Results: MDD consensus clinical diagnoses included autoimmune-related ILD, chronic hypersensitivity pneumonitis, smoking-related ILD, idiopathic pulmonary fibrosis, medication-induced ILD, occupation-related ILD, unclassifiable ILD, and a few less common pulmonary disorders. In 168 of 179 patients, one or more environmental exposures or pertinent features of the medical history were identified, including recreational/avocational, residential, and occupational exposures, systemic autoimmune disease, malignancy, medication use, and family history. The MDD process demonstrated the importance of comprehensively assessing these exposures and features, beyond merely noting their presence, for rendering consensus clinical diagnoses. Precise, well-defined chest CT and lung histopathology interpretations were rendered at MDD, including usual interstitial pneumonia, nonspecific interstitial pneumonia, and organizing pneumonia, but these interpretations were associated with a variety of MDD consensus clinical diagnoses, demonstrating their nonspecific nature in many instances. In 77 patients in which MDD consensus diagnosis differed from referring diagnosis, assessment of environmental exposures and medical history was found retrospectively to be the most impactful factor.

Conclusions: A comprehensive assessment of environmental exposures and pertinent features of the medical history guided MDD. In addition to rendering consensus clinical diagnoses, MDD presented clinicians with opportunities to initiate environmental remediation, behavior modification, or medication alteration likely to benefit individual patients with ILD.

Keywords: Autoimmune; Hypersensitivity; Idiopathic pulmonary fibrosis; Interstitial lung disease; Multidisciplinary discussion; Occupation; Smoking.

Figure 1.

Representative images demonstrating the association of environmental exposures and medical history assessment with radiologic and histopathologic interpretations. (A) Axial chest CT image demonstrating peripheral reticulation, traction bronchiectasis (more apparent on coronal reformatting) and honeycombing in a basilar-predominant distribution; MDD chest CT interpretation was typical UIP. The pleural-based opacities seen in the periphery of the right hemithorax are consistent with pleural fat on mediastinal windowing, a finding often observed with pulmonary fibrosis. Medical history was pertinent for clinical and laboratory findings consistent with antisynthetase syndrome, including the serologic presence of myositis-specific antibodies anti-NXP-2 and anti-MDA5. MDD consensus clinical diagnosis was autoimmune-related ILD. (B) Coronal CT image demonstrating widespread traction bronchiectasis and lower lobe volume loss consistent with severe pulmonary fibrosis, but lacking the typical radiologic features and distribution of UIP, NSIP, or OP; MDD chest CT interpretation was unclassifiable fibrosis. Exposure history indicated many years as a machinist in the steel industry, with longterm exposure to stone grinding wheels and hard-metals.
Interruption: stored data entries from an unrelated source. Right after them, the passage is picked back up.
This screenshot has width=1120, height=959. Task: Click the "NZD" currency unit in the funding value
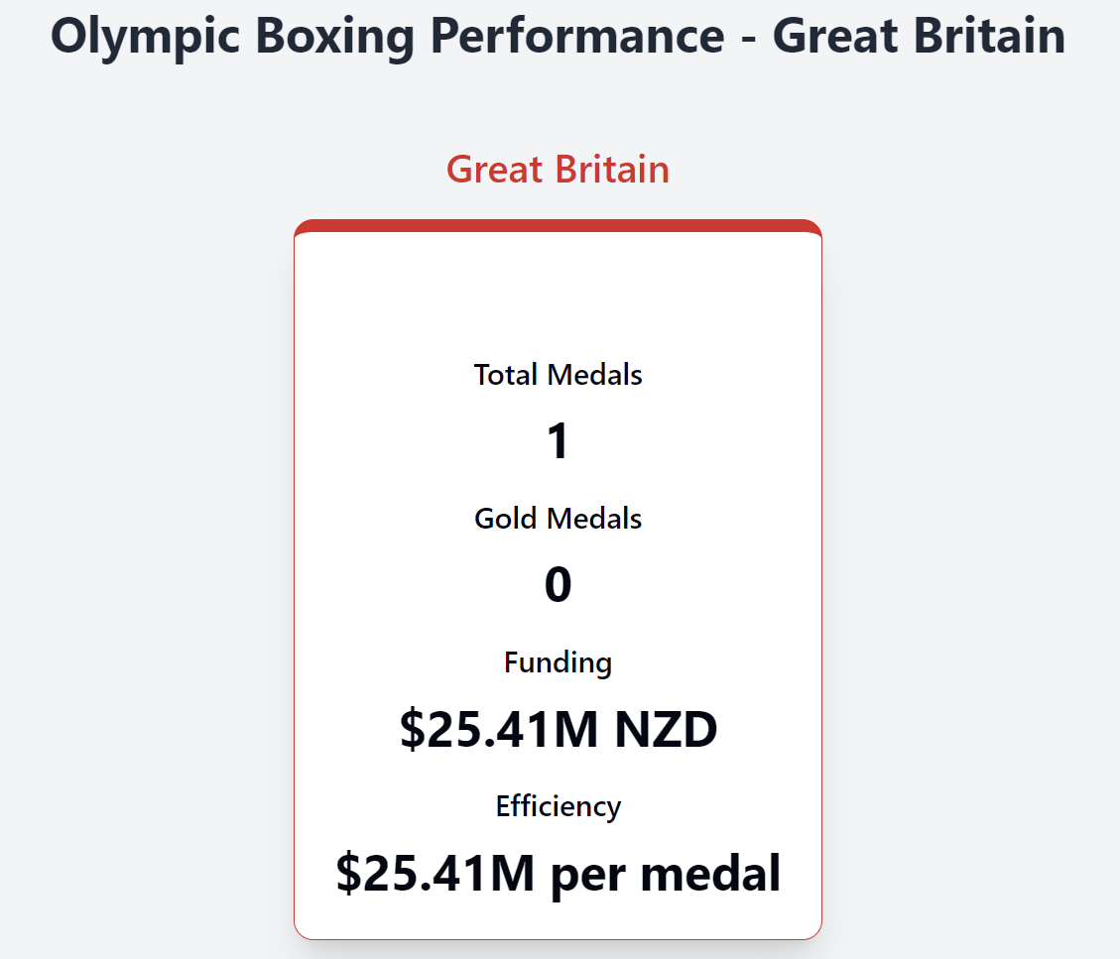(x=666, y=731)
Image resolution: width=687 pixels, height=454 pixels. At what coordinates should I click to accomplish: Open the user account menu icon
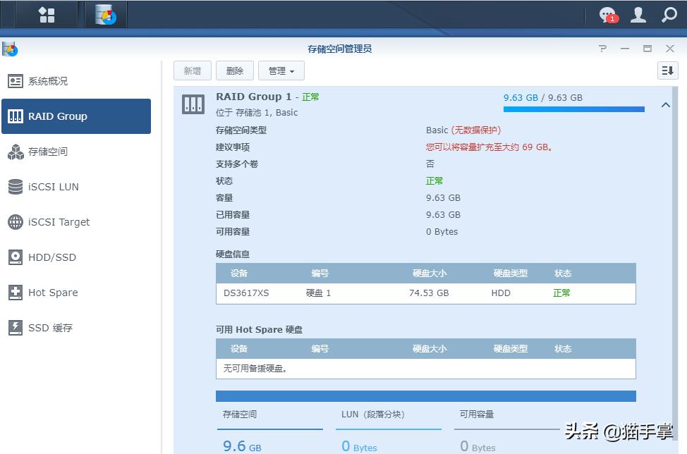[637, 13]
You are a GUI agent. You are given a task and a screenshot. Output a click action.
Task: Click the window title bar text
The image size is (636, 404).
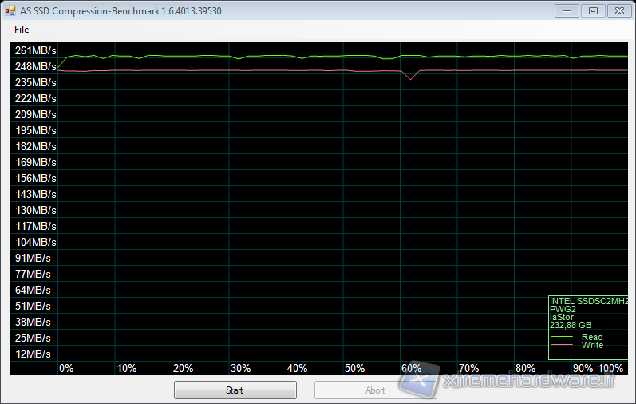(120, 10)
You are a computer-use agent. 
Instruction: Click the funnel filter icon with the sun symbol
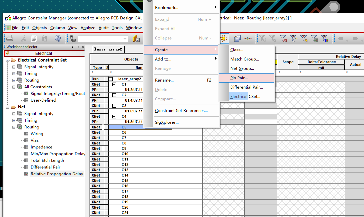tap(304, 38)
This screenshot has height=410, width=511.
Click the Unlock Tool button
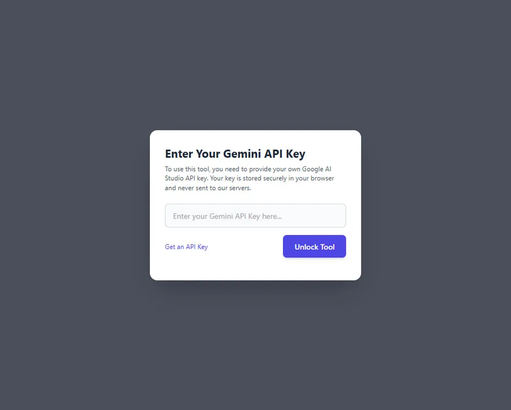pyautogui.click(x=314, y=246)
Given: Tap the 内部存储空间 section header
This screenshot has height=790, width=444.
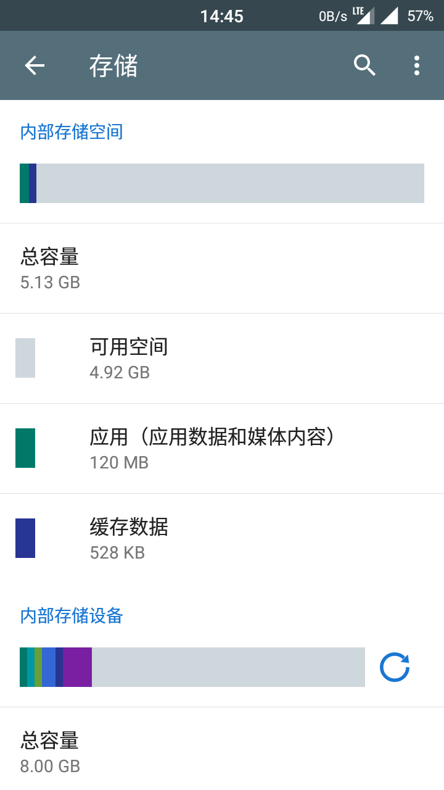Looking at the screenshot, I should coord(72,132).
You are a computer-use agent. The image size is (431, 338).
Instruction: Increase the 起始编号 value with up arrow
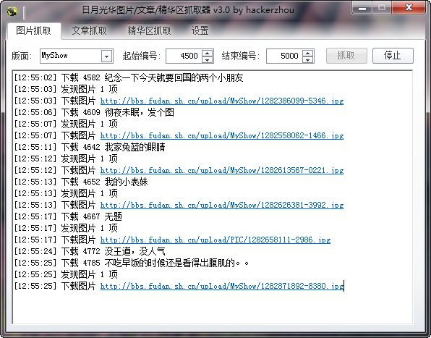point(208,53)
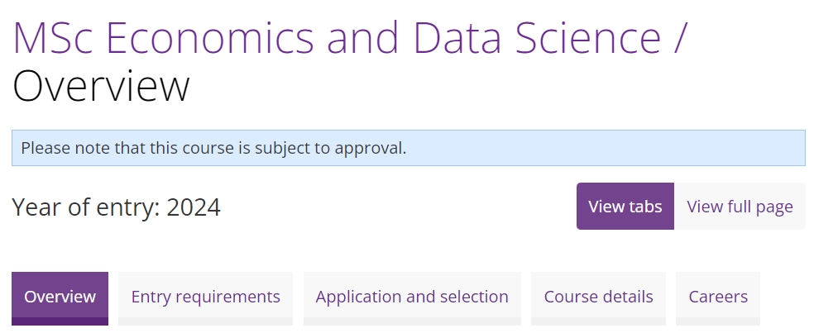This screenshot has height=333, width=814.
Task: Click the subject to approval notice banner
Action: point(496,149)
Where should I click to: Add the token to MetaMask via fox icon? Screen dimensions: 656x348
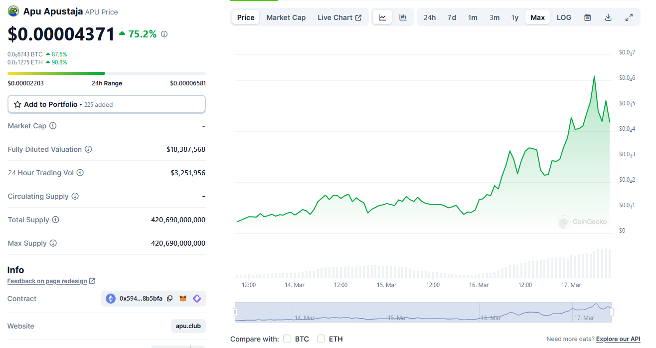click(183, 299)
MDD consensus clinical diagnosis was occupation-related ILD. (C) Low magnification SLB histopathology image demonstrating widespread thickening of interalveolar septae in a geographically homogenous pattern, and with high magnification (inset) demonstrating both cellular and fibrotic components; MDD histopathologic interpretation was NSIP. Exposure history indicated long-term avian exposures, and medical history indicated intermittent fever, myalgias, dyspnea, and serologic testing consistent with avian protein exposure, all consistent with HP, despite the lack of bronchiolocentric or granulomatous inflammation on SLB. MDD consensus clinical diagnosis was chronic HP. (D) Low magnification SLB histopathology image demonstrating pulmonary fibrosis, collapse of secondary pulmonary lobules, honeycombing, and fibroblastic foci (inset); MDD histopathologic interpretation was UIP. Medical history indicated treatment with infliximab, and her clinical course was most consistent with subacute and chronic lung injury as a result of infliximab therapy. MDD consensus clinical diagnosis was medication-induced ILD. Gray scale bars in lower left corners of panels C and D represent 3 mm and 2 mm, respectively.

Figure 2.

Venn diagram of 77 patients in which MDD consensus clinical diagnosis differed from referring clinical diagnosis, and demonstrating the relative contribution of individual factors (assessment of environmental exposures and pertinent features of the medical history, chest CT interpretation, and SLB interpretation) that were most impactful on MDD consensus clinical diagnoses. Of note, the overall size of the three circles reflects the numbers of patients enclosed within the circles. Assessment of environmental exposures and medical history had the greatest impact on MDD consensus clinical diagnoses in these 77 patients.